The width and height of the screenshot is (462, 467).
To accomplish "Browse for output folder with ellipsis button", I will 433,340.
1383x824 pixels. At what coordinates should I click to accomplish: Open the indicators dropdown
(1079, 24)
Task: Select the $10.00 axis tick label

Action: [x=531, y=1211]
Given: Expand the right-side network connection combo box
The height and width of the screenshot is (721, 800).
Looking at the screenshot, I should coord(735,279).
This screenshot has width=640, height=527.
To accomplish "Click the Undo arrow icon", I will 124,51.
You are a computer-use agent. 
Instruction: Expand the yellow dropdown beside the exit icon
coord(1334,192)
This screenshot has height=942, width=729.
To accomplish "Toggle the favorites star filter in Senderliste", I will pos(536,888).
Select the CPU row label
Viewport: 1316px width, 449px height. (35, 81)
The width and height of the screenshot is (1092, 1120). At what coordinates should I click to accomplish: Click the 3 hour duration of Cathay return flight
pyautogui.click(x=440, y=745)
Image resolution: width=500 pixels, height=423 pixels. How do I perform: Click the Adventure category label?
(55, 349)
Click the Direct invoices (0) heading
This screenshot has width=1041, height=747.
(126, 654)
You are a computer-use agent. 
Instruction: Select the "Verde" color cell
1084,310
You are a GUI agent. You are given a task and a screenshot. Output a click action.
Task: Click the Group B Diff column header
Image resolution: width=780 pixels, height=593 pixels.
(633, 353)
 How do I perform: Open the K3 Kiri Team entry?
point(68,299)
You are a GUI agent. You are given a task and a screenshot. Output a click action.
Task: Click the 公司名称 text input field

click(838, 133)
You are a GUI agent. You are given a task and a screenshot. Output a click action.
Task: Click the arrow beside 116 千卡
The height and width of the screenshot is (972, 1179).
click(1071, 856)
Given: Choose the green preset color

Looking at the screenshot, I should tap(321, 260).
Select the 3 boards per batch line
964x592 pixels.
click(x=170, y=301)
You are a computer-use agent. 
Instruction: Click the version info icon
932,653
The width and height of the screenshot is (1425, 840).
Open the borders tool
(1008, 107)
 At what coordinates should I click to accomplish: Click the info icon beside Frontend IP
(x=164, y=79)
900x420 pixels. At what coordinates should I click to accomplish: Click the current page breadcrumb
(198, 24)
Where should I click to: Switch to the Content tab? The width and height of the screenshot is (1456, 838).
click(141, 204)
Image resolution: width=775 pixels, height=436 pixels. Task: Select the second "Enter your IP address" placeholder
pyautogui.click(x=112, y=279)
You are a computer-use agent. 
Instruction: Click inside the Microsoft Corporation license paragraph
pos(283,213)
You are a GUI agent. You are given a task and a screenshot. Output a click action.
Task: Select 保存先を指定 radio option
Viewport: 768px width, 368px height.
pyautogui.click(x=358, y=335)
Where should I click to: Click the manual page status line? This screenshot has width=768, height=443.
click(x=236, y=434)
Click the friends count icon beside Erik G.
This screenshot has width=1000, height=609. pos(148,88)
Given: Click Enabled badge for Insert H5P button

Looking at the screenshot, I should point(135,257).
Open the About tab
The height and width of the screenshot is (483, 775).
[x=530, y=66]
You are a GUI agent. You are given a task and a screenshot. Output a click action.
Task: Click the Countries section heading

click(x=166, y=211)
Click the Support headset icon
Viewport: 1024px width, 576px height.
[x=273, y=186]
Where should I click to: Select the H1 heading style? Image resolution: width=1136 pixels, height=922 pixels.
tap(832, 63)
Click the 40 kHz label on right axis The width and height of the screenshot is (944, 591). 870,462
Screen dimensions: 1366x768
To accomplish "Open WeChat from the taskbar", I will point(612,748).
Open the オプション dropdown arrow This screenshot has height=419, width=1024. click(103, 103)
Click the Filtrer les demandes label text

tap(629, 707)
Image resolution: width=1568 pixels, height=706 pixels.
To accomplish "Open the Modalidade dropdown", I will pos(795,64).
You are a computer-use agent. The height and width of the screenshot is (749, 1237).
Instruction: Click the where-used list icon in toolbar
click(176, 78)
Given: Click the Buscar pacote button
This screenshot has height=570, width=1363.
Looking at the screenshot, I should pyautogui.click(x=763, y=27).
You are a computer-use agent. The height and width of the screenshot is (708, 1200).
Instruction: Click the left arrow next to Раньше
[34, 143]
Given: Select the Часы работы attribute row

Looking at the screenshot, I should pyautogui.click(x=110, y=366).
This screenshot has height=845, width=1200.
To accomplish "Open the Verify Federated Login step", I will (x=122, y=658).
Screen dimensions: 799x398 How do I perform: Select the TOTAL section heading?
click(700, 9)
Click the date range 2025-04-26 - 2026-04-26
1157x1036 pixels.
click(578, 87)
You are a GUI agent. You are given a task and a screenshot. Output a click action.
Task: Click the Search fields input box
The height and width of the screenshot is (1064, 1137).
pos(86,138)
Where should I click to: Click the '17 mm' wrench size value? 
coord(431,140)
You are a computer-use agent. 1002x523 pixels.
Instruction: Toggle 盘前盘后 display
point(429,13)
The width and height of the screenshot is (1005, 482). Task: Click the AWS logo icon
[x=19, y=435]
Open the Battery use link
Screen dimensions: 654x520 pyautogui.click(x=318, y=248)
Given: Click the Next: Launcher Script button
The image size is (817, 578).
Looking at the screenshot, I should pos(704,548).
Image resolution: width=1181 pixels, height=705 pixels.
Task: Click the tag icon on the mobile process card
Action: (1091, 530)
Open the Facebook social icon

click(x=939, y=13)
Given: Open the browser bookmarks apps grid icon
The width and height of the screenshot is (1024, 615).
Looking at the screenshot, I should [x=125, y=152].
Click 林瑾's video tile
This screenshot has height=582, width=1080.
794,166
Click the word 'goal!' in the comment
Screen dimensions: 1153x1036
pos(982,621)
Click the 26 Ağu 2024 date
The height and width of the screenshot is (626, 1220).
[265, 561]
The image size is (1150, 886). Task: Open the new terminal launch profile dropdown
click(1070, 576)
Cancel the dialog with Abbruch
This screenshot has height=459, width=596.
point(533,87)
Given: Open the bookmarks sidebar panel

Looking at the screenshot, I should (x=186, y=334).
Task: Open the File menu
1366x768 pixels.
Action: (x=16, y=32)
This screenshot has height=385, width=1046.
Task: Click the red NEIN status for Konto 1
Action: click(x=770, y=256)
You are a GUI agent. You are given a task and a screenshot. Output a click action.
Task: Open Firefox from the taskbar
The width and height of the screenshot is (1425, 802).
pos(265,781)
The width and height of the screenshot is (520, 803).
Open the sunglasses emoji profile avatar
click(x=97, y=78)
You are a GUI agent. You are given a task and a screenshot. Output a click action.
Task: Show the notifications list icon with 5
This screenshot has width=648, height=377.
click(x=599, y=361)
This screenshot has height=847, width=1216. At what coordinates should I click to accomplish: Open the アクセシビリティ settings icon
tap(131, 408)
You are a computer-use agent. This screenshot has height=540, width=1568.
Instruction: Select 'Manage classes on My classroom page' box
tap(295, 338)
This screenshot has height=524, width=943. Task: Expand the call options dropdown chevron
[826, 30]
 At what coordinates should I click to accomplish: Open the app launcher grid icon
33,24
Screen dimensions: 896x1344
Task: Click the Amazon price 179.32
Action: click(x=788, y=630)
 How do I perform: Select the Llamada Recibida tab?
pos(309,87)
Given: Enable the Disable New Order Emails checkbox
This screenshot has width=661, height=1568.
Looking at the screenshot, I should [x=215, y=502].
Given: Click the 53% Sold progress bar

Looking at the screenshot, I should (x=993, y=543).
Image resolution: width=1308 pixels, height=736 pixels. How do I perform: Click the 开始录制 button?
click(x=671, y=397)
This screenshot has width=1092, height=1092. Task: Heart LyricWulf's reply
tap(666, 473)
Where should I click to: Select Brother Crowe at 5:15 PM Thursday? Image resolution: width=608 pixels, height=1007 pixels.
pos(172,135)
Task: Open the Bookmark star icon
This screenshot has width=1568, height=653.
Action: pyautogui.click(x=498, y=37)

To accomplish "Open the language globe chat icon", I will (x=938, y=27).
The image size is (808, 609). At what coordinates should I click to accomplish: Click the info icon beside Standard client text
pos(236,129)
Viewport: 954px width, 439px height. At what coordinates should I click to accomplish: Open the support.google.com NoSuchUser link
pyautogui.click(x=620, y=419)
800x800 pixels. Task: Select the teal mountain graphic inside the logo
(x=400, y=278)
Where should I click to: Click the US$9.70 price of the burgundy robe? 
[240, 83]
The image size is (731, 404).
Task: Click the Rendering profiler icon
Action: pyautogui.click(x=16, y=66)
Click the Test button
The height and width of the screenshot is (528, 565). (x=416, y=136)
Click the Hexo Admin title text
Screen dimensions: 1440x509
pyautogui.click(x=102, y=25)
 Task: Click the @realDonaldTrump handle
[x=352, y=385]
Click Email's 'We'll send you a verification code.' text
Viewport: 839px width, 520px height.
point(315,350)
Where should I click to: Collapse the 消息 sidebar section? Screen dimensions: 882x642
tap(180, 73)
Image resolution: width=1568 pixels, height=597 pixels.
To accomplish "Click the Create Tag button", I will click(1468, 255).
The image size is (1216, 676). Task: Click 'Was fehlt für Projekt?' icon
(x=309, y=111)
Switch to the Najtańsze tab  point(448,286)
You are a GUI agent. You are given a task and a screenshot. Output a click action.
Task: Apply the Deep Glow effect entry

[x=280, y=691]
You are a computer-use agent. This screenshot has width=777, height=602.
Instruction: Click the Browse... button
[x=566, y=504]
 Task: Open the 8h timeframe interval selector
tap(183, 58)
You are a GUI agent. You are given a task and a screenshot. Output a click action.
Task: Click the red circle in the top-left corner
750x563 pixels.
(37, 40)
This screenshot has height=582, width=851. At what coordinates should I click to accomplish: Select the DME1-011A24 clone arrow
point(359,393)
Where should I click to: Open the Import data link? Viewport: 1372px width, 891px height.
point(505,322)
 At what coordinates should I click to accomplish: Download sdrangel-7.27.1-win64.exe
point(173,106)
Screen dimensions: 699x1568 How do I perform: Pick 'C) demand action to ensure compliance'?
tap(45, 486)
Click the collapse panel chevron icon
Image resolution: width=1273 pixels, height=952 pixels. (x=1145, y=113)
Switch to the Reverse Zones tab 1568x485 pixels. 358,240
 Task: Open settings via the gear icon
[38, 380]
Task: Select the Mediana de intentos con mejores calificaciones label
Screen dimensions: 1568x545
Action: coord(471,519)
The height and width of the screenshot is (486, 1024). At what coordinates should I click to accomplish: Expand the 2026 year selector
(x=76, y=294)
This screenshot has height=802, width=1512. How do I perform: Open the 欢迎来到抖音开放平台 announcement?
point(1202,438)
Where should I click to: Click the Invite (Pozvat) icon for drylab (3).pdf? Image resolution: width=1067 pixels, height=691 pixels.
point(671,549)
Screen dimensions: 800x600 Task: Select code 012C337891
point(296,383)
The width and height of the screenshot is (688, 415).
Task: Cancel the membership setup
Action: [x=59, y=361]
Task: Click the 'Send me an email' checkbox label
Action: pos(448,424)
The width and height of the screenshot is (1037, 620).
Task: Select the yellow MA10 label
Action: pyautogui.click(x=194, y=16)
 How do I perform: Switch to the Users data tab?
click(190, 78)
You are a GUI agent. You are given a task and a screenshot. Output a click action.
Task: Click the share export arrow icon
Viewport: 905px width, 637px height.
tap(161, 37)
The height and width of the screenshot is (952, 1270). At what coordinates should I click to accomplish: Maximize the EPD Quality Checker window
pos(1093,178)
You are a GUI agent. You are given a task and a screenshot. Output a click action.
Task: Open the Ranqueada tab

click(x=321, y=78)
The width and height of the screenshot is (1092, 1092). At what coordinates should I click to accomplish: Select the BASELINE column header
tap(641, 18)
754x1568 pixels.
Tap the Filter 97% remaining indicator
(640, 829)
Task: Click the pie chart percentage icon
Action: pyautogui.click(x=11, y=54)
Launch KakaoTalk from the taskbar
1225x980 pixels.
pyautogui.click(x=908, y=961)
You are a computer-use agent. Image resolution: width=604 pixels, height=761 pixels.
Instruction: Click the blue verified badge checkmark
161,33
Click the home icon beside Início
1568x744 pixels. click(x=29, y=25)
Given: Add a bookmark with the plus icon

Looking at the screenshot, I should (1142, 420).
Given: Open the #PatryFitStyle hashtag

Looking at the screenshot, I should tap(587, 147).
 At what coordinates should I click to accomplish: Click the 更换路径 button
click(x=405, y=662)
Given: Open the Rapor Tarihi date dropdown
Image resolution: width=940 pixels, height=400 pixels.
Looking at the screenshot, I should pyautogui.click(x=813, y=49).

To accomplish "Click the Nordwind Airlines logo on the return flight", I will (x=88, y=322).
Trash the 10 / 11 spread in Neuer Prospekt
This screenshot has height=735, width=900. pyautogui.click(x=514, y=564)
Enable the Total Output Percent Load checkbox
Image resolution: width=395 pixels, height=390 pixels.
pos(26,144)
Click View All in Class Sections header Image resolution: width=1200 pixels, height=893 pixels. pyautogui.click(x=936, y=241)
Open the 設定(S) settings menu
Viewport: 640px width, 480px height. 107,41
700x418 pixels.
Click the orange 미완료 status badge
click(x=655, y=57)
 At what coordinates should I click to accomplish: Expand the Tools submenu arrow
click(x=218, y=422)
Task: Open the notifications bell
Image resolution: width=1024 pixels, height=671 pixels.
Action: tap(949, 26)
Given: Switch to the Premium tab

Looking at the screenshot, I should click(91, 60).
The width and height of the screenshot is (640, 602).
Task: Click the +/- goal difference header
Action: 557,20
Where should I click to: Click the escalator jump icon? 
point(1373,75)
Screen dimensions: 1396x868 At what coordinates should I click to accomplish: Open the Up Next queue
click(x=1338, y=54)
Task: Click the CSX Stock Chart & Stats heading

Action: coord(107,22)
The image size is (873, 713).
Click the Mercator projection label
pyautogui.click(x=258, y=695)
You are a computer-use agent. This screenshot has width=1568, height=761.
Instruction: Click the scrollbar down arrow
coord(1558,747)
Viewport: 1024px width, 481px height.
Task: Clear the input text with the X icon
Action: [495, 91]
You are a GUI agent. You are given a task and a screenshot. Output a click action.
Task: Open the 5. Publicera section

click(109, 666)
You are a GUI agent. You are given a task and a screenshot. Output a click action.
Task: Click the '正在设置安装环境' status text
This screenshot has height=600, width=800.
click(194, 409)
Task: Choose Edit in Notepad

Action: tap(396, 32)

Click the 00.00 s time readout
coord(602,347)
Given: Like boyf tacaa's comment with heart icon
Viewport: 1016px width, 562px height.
- - -
- WORK ITEM: There is a run of lines above from the one with "Instruction: Toggle 盘前盘后 display" to the one with "Given: Open the browser"; print exactly that run, both ends included, and nothing else.

- EXERCISE ANSWER:
Instruction: Toggle 盘前盘后 display
point(429,13)
The width and height of the screenshot is (1005, 482). Task: Click the AWS logo icon
[x=19, y=435]
Open the Battery use link
Screen dimensions: 654x520 pyautogui.click(x=318, y=248)
Given: Click the Next: Launcher Script button
The image size is (817, 578).
Looking at the screenshot, I should pos(704,548).
Image resolution: width=1181 pixels, height=705 pixels.
Task: Click the tag icon on the mobile process card
Action: (1091, 530)
Open the Facebook social icon

click(x=939, y=13)
Given: Open the browser bookmarks apps grid icon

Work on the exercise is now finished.